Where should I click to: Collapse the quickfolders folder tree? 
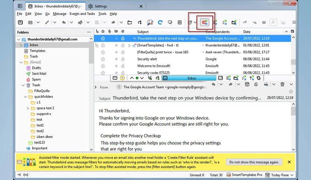[x=25, y=97]
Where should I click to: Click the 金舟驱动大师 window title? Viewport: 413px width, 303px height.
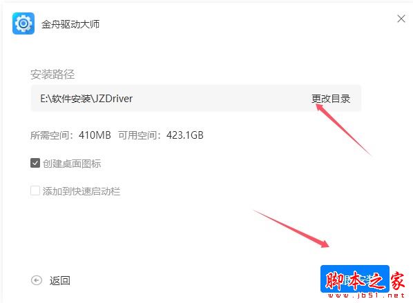click(x=70, y=24)
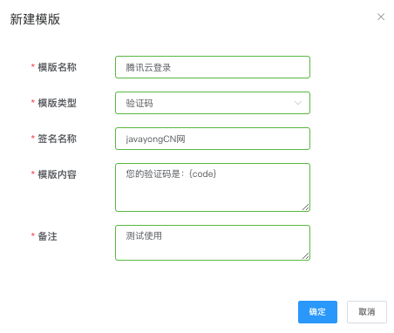394x333 pixels.
Task: Click into the 备注 textarea showing 测试使用
Action: pyautogui.click(x=213, y=242)
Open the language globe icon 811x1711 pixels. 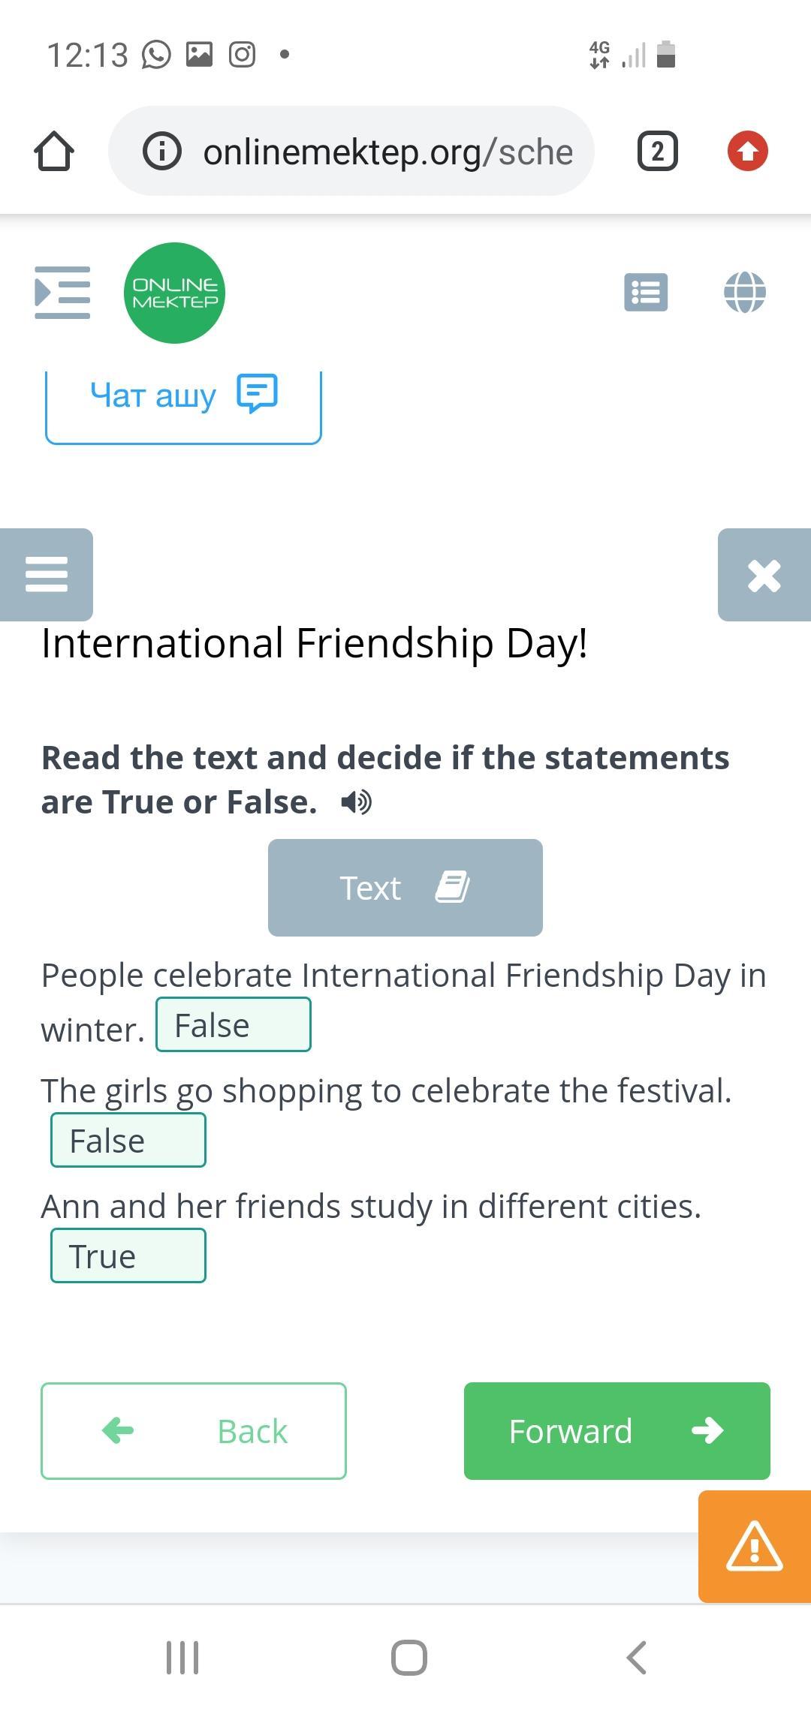tap(744, 292)
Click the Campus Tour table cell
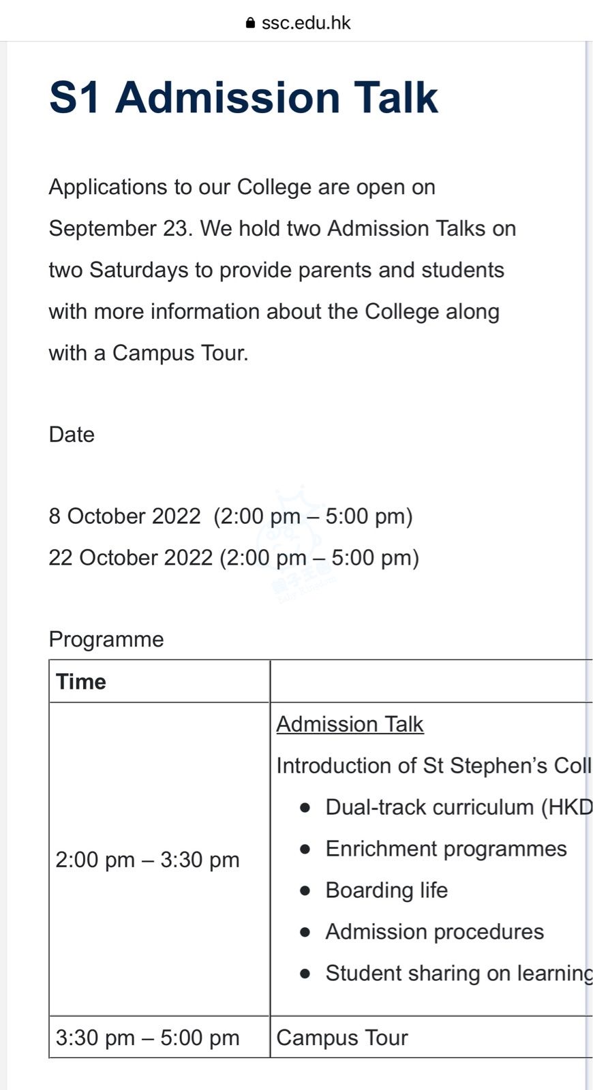 click(x=342, y=1038)
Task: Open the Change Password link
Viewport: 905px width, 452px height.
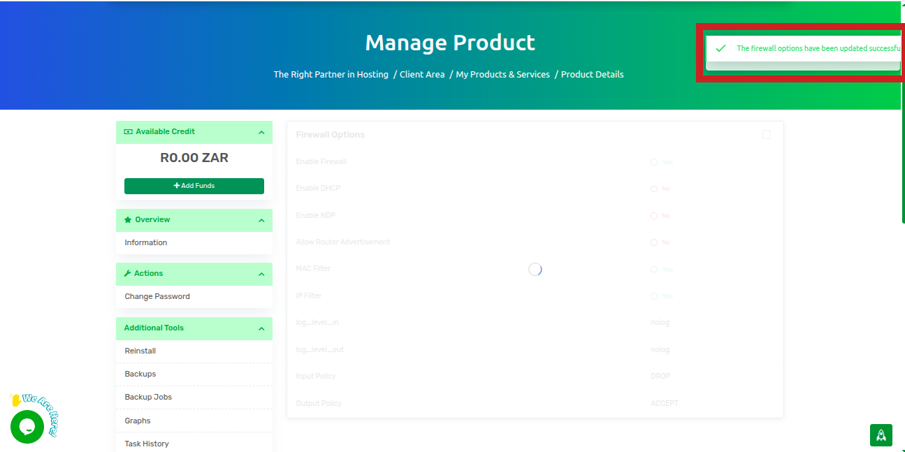Action: pos(157,296)

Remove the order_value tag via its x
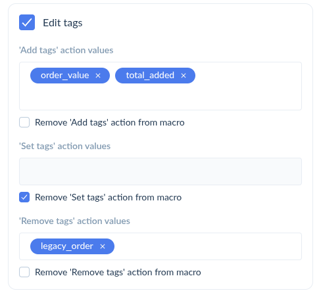coord(98,76)
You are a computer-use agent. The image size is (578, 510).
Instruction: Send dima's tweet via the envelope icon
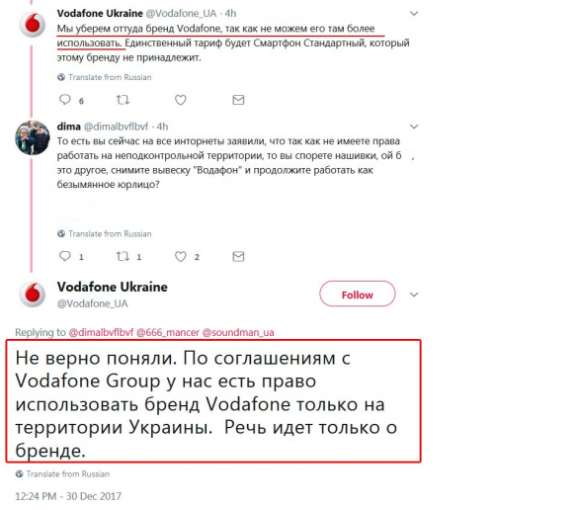pyautogui.click(x=238, y=256)
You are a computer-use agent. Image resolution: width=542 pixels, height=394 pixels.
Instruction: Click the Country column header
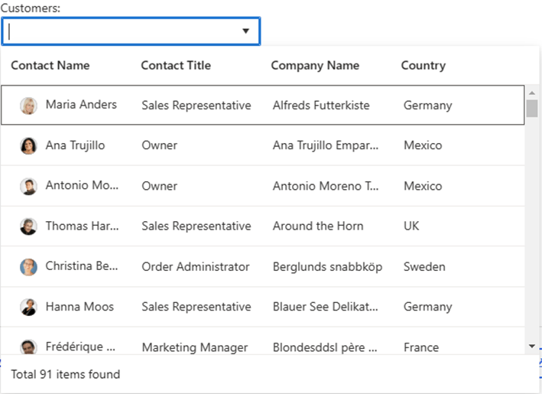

##############################

▸ **Exercise goal**
Look for the line that contains "Click the Campus Tour table cell", then please copy it and the rest of the lines through the end of the data, pictures excluded.

▸ **Solution for this exercise**
Click the Campus Tour table cell
 click(x=342, y=1038)
Task: Open the Change Password link
Viewport: 905px width, 452px height.
Action: pos(157,296)

Remove the order_value tag via its x
coord(98,76)
You are a computer-use agent. The image size is (578, 510).
Instruction: Send dima's tweet via the envelope icon
pyautogui.click(x=238, y=256)
You are a computer-use agent. Image resolution: width=542 pixels, height=394 pixels.
Instruction: Click the Country column header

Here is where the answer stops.